**Brief:** Copy out the data in full, keeping each line exactly as it reads.

**Entries supplied:**
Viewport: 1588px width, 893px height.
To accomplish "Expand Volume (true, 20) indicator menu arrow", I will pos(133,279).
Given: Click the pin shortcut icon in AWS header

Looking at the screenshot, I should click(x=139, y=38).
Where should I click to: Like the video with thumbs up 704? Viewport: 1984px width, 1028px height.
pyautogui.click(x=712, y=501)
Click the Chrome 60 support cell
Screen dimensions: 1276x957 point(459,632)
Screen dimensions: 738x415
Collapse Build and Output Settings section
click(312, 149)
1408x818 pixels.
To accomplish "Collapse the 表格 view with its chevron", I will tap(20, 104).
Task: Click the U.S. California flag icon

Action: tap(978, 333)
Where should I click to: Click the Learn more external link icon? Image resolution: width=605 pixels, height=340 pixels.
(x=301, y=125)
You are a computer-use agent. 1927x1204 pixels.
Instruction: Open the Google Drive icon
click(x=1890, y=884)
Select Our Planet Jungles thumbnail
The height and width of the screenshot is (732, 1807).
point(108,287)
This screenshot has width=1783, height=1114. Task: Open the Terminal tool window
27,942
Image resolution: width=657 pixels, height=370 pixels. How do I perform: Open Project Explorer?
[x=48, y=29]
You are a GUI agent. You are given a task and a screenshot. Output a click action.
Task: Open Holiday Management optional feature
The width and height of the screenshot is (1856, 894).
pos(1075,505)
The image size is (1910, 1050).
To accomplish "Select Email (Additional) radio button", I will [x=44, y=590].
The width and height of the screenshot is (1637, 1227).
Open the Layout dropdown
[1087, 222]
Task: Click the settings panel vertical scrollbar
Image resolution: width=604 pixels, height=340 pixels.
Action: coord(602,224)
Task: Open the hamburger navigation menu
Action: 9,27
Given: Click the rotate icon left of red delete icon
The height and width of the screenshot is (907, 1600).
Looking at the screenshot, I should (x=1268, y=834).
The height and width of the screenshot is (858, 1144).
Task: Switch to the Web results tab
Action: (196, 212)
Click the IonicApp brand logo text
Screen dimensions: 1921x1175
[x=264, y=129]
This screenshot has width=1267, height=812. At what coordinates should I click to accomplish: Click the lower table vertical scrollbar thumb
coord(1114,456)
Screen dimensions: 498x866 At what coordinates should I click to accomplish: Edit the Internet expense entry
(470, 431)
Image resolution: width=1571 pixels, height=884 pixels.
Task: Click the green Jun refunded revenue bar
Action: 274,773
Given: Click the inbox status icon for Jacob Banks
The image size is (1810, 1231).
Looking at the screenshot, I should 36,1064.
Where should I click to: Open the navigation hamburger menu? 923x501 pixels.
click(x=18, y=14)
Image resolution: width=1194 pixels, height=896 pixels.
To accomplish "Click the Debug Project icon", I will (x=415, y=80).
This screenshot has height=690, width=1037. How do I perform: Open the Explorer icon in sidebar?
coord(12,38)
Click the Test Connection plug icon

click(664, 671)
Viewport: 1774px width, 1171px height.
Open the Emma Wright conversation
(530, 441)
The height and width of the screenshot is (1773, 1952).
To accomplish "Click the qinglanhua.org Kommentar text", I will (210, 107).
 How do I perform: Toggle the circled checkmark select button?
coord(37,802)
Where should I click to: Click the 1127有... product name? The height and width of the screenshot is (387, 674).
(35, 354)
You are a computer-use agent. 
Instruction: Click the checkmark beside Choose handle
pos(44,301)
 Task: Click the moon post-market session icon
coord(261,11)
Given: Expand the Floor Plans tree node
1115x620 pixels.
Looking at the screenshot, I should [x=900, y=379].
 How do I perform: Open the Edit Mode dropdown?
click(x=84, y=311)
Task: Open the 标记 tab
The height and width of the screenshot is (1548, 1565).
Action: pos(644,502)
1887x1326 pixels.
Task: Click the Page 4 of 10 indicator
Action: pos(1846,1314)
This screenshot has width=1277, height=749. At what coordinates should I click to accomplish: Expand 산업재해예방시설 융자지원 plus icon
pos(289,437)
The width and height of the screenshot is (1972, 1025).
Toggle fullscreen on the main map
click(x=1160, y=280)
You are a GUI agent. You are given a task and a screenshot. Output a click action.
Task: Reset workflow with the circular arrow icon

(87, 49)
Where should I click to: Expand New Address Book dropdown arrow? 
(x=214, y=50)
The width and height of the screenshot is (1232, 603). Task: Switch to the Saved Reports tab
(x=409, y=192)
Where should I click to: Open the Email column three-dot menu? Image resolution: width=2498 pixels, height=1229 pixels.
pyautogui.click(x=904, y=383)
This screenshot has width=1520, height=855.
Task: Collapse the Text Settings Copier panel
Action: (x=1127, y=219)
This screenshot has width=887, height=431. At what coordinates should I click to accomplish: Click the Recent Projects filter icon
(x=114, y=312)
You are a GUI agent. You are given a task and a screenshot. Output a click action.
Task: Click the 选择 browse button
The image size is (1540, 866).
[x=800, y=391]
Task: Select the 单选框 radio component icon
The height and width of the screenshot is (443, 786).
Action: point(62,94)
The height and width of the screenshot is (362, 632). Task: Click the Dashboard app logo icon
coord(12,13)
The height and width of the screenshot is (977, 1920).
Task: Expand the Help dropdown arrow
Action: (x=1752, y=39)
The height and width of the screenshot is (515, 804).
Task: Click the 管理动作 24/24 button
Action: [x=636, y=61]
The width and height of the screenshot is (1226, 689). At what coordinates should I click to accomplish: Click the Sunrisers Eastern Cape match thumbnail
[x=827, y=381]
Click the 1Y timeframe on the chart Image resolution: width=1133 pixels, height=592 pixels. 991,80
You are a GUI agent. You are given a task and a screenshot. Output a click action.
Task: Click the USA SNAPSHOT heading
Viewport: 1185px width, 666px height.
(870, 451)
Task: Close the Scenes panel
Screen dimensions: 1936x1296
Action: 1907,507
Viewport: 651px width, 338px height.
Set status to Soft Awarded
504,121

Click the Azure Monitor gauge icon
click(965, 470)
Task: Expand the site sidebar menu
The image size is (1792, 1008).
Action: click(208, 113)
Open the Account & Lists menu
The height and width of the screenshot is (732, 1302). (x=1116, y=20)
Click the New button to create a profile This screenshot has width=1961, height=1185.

**Response box:**
Viewport: 1588px width, 893px height.
To accomplish "Expand Volume (true, 20) indicator menu arrow", I will pos(133,279).
Given: Click the pin shortcut icon in AWS header

Looking at the screenshot, I should click(x=139, y=38).
Where should I click to: Like the video with thumbs up 704? Viewport: 1984px width, 1028px height.
pyautogui.click(x=712, y=501)
Click the Chrome 60 support cell
Screen dimensions: 1276x957 point(459,632)
Screen dimensions: 738x415
Collapse Build and Output Settings section
click(312, 149)
1408x818 pixels.
To accomplish "Collapse the 表格 view with its chevron", I will tap(20, 104).
Task: Click the U.S. California flag icon

Action: tap(978, 333)
Where should I click to: Click the Learn more external link icon? Image resolution: width=605 pixels, height=340 pixels.
(x=301, y=125)
You are a computer-use agent. 1927x1204 pixels.
Instruction: Open the Google Drive icon
click(x=1890, y=884)
Select Our Planet Jungles thumbnail
The height and width of the screenshot is (732, 1807).
point(108,287)
This screenshot has width=1783, height=1114. Task: Open the Terminal tool window
27,942
Image resolution: width=657 pixels, height=370 pixels. How do I perform: Open Project Explorer?
[x=48, y=29]
You are a GUI agent. You are given a task and a screenshot. Output a click action.
Task: Open Holiday Management optional feature
The width and height of the screenshot is (1856, 894).
pos(1075,505)
The image size is (1910, 1050).
To accomplish "Select Email (Additional) radio button", I will [x=44, y=590].
The width and height of the screenshot is (1637, 1227).
Open the Layout dropdown
[1087, 222]
Task: Click the settings panel vertical scrollbar
Image resolution: width=604 pixels, height=340 pixels.
Action: coord(602,224)
Task: Open the hamburger navigation menu
Action: 9,27
Given: Click the rotate icon left of red delete icon
The height and width of the screenshot is (907, 1600).
Looking at the screenshot, I should (x=1268, y=834).
The height and width of the screenshot is (858, 1144).
Task: Switch to the Web results tab
Action: (196, 212)
Click the IonicApp brand logo text
Screen dimensions: 1921x1175
[x=264, y=129]
This screenshot has width=1267, height=812. At what coordinates should I click to accomplish: Click the lower table vertical scrollbar thumb
coord(1114,456)
Screen dimensions: 498x866 At what coordinates should I click to accomplish: Edit the Internet expense entry
(470, 431)
Image resolution: width=1571 pixels, height=884 pixels.
Task: Click the green Jun refunded revenue bar
Action: 274,773
Given: Click the inbox status icon for Jacob Banks
The image size is (1810, 1231).
Looking at the screenshot, I should 36,1064.
Where should I click to: Open the navigation hamburger menu? 923x501 pixels.
click(x=18, y=14)
Image resolution: width=1194 pixels, height=896 pixels.
To accomplish "Click the Debug Project icon", I will (x=415, y=80).
This screenshot has height=690, width=1037. How do I perform: Open the Explorer icon in sidebar?
coord(12,38)
Click the Test Connection plug icon

click(664, 671)
Viewport: 1774px width, 1171px height.
Open the Emma Wright conversation
(530, 441)
The height and width of the screenshot is (1773, 1952).
To accomplish "Click the qinglanhua.org Kommentar text", I will (210, 107).
 How do I perform: Toggle the circled checkmark select button?
coord(37,802)
Where should I click to: Click the 1127有... product name? The height and width of the screenshot is (387, 674).
(35, 354)
You are a computer-use agent. 
Instruction: Click the checkmark beside Choose handle
pos(44,301)
 Task: Click the moon post-market session icon
coord(261,11)
Given: Expand the Floor Plans tree node
1115x620 pixels.
Looking at the screenshot, I should [x=900, y=379].
 How do I perform: Open the Edit Mode dropdown?
click(x=84, y=311)
Task: Open the 标记 tab
The height and width of the screenshot is (1548, 1565).
Action: pos(644,502)
1887x1326 pixels.
Task: Click the Page 4 of 10 indicator
Action: pos(1846,1314)
This screenshot has width=1277, height=749. At what coordinates should I click to accomplish: Expand 산업재해예방시설 융자지원 plus icon
pos(289,437)
The width and height of the screenshot is (1972, 1025).
Toggle fullscreen on the main map
click(x=1160, y=280)
You are a GUI agent. You are given a task and a screenshot. Output a click action.
Task: Reset workflow with the circular arrow icon

(87, 49)
Where should I click to: Expand New Address Book dropdown arrow? 
(x=214, y=50)
The width and height of the screenshot is (1232, 603). Task: Switch to the Saved Reports tab
(x=409, y=192)
Where should I click to: Open the Email column three-dot menu? Image resolution: width=2498 pixels, height=1229 pixels.
pyautogui.click(x=904, y=383)
This screenshot has width=1520, height=855.
Task: Collapse the Text Settings Copier panel
Action: (x=1127, y=219)
This screenshot has width=887, height=431. At what coordinates should I click to accomplish: Click the Recent Projects filter icon
(x=114, y=312)
You are a GUI agent. You are given a task and a screenshot. Output a click action.
Task: Click the 选择 browse button
The image size is (1540, 866).
[x=800, y=391]
Task: Select the 单选框 radio component icon
The height and width of the screenshot is (443, 786).
Action: point(62,94)
The height and width of the screenshot is (362, 632). Task: Click the Dashboard app logo icon
coord(12,13)
The height and width of the screenshot is (977, 1920).
Task: Expand the Help dropdown arrow
Action: (x=1752, y=39)
The height and width of the screenshot is (515, 804).
Task: Click the 管理动作 24/24 button
Action: [x=636, y=61]
The width and height of the screenshot is (1226, 689). At what coordinates should I click to accomplish: Click the Sunrisers Eastern Cape match thumbnail
[x=827, y=381]
Click the 1Y timeframe on the chart Image resolution: width=1133 pixels, height=592 pixels. 991,80
You are a GUI agent. You are given a task and a screenshot. Output a click action.
Task: Click the USA SNAPSHOT heading
Viewport: 1185px width, 666px height.
(870, 451)
Task: Close the Scenes panel
Screen dimensions: 1936x1296
Action: 1907,507
Viewport: 651px width, 338px height.
Set status to Soft Awarded
504,121

Click the Azure Monitor gauge icon
click(965, 470)
Task: Expand the site sidebar menu
The image size is (1792, 1008).
Action: click(208, 113)
Open the Account & Lists menu
The height and width of the screenshot is (732, 1302). (x=1116, y=20)
Click the New button to create a profile This screenshot has width=1961, height=1185.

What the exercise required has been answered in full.